The initial focus was immunotherapies for cancer, organ transplantation and diseases related to aging, but that has since expanded to include eye and respiratory diseases among others.

In a related matter Monday, UPMC announced that it had implanted the first wireless retinal device in a patient as part of a clinical trial aimed at restoring partial eyesight to people with advanced age-related macular degeneration, a leading cause of blindness. Jose-Alain Sahel, director of the UPMC Eye Center, is directing the trial.

Companies and internal programs already funded by UPMC Enterprises include the startup Generian, co-founded by Pitt physician Toren Finkel and targeting diseases related to aging, and BlueSphere Bio, co-founded by physician-scientists Mark and Warren Shlomchik and focused on rapid, personalized T-cell therapies for cancer.

‘Valley of death’

UPMC’s attention to life sciences startups in Pittsburgh is expected to draw investment money worldwide. Fledgling startup companies are especially vulnerable to the “valley of death,” a term that refers to the situation when many are forced into liquidation because they are starved for adequate funding.

The health giant’s strategy is to invest in companies throughout the life cycle, from seed funding through maturity, said Jeanne Cunicelli, UPMC executive vice president. Ms. Cunicelli previously was a managing director at Bay City Capital LLC, a life sciences investment firm in San Francisco, where she focused on investments in medical device, drug delivery and drug development.

“It’s a really important point,” she said. “A lot of companies end up in the valley of death. But we can fund companies from inception through maturity and that’s a freedom that a lot of places don’t have.”

UPMC timed Tuesday’s announcement to coincide with the 38th Annual J. P. Morgan Healthcare Conference in San Francisco, which its officials were attending. No formal announcement of the new investment strategy was planned at the symposium, a UPMC spokeswoman said.

The new companies will be formed at existing UPMC facilities in Bakery Square, Oakland and elsewhere, so new real estate acquisitions won’t be needed.

‘A game changer’

UPMC’s new investment strategy is similar to that of other academic research centers that seek to commercialize internal research, including most notably Stanford University, which has connections with every American tech company and helped spawn Silicon Valley.

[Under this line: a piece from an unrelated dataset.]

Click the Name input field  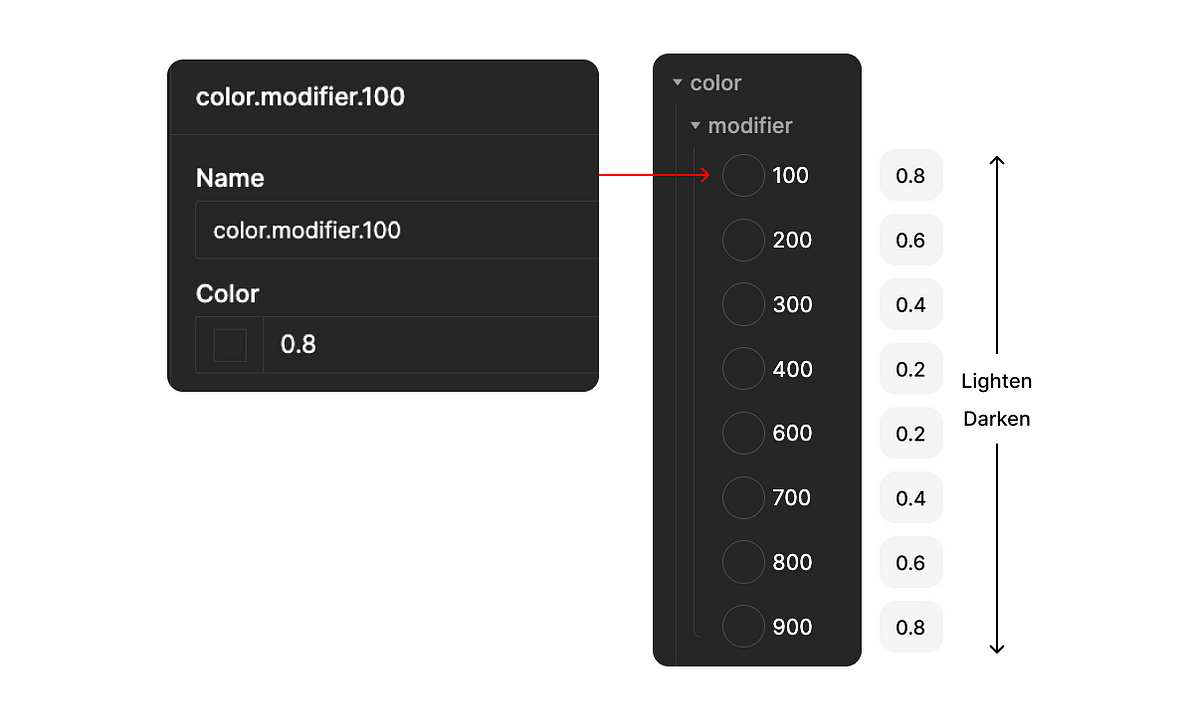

For many years, Stanford’s licenses to startup companies were only a fraction of the total number signed. But in recent years, the research institution doubled the number of licenses to startups, according to that university’s Office of Technology Licensing.

UPMC’s announcement Tuesday was cheered by the city’s startup community, including Christian Manders, chief operating officer of Uptown-based biotech company Promethean LifeSciences Inc., who hosts a weekly networking event for entrepreneurs.

Even though life sciences investments are high-risk-high-reward, UPMC’s announcement was good news for the city, he said.

“Wow, this is very exciting,” Mr. Manders said. “It’s a game changer and could be a game changer for Pennsylvania.”